One question, but by no means the only question, that we can ask ourselves when reading the great philosophers of the past is what can they tells us about contemporary debates? A recent attempt to show the fruitfulness of bringing history to bear on a contemporary debate is Robert Stern's Understanding Moral Obligation: Kant, Hegel, Kierkegaard (hereafter UMO).
In UMO Stern sets himself two tasks: First, to give an alternative to the "standard story" of modern ethics from the mid-eighteenth to the mid-nineteenth century. The "standard story" Stern is referring to is the constructivist story (starting with the work of John Rawls) which casts Kant's worries about autonomy as being about value realism. Stern thinks that we have good textual reasons to reject this reading and to read Kant as a kind of value realist instead. Stern sees Kant's main concern in regards to autonomy as really being a worry about the respective solutions to the problem of moral obligation given by divine command theorists and natural law theorists. He then goes on to re-read Hegel and Kierkegaard with the problem of moral obligation as the starting point. As I have only made it through part 1 which focuses on Kant, I do not yet know how Stern will read Hegel and Kierkegaard.
Stern's second task in UMO is to shed light on some of the issues that remain at the heart of current philosophical debates, viz., autonomy, constructivism, moral realism and moral obligation. Although Stern does not clearly layout his position, at least not in part 1, it seems clear that he has realist tendencies which he thinks can be reconciled with some notion of autonomy. In other words, it seems that he would favour a position which is realist about the content of morality yet anti-realist about the source of "obligatoriness". In a slogan: realist about content, anti-realist about form.

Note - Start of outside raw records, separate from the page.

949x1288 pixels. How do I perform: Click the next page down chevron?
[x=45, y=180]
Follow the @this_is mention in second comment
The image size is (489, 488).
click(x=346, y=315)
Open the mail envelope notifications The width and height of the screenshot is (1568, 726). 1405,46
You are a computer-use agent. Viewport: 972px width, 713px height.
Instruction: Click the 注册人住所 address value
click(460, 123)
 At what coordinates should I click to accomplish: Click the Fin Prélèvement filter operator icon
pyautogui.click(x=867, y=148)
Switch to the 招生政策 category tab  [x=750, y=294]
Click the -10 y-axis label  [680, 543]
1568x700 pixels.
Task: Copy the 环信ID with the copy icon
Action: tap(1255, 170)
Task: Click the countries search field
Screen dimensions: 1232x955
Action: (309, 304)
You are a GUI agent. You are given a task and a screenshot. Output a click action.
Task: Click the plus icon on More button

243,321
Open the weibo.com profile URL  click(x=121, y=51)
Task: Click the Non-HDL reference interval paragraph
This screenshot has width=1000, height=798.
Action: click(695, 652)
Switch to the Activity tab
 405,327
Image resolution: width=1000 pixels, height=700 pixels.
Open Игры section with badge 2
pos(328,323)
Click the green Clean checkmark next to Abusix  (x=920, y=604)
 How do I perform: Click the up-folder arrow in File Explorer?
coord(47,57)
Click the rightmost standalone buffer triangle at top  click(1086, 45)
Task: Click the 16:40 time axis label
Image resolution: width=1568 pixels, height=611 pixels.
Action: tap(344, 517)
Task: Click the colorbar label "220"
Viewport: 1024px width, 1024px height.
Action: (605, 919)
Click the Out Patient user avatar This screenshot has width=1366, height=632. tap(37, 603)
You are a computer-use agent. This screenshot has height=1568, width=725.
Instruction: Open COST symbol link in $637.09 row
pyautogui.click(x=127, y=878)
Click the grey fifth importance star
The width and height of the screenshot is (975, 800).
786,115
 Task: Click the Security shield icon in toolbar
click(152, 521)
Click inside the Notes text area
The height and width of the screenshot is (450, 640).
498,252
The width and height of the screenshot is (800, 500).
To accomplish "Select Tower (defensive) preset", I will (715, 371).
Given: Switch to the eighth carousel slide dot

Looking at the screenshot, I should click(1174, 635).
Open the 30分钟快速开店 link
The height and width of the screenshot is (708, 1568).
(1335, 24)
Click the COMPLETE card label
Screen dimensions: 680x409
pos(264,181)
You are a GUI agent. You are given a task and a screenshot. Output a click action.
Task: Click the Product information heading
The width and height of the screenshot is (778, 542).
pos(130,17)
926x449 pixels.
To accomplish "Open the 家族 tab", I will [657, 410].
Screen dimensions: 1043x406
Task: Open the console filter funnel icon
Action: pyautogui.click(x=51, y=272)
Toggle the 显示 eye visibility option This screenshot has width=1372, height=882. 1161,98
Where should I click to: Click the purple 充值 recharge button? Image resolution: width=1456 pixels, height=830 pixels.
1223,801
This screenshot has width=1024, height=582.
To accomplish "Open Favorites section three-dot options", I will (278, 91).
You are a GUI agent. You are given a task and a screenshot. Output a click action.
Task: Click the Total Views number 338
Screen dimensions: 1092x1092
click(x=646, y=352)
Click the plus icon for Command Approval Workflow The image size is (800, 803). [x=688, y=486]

Without getting into the textual debate that Stern wades into in part 1, I would like to say something about my impressions of this type of project. First, it is an interesting project. The extended sections on the history of divine command theory and natural law are of great historical interest and do help to improve my understanding of what Kant was up to. Second, the calling into question of a 'standard' account of history seems to me to always be a fruitful endeavour. It can clarify what might be obscured by historical distance. This is especially the case if there are people basing their theoretical position on the groundwork that this 'standard' account is taken to justify, but which according to Stern it does not justify. Finally, the one thing I find troubling about the book is that the contemporary ethical debates tend to take a back seat to the historical picture Stern is painting. This makes me wonder if a work of the sort that Stern is trying to accomplish is just too ambitious for one book. To do justice to both a contemporary debate and the historical figure is a tall order and it seems that you are going to have to cut short the attention to one in order to fit both into a book of manageable length. However, I am remaining optimistic as I head into part 2: Hegel.
From the first part of UMO, I can say that this a fruitful read for anyone interested in the history of modern ethics or contemporary debates about constructivism , realism and obligation.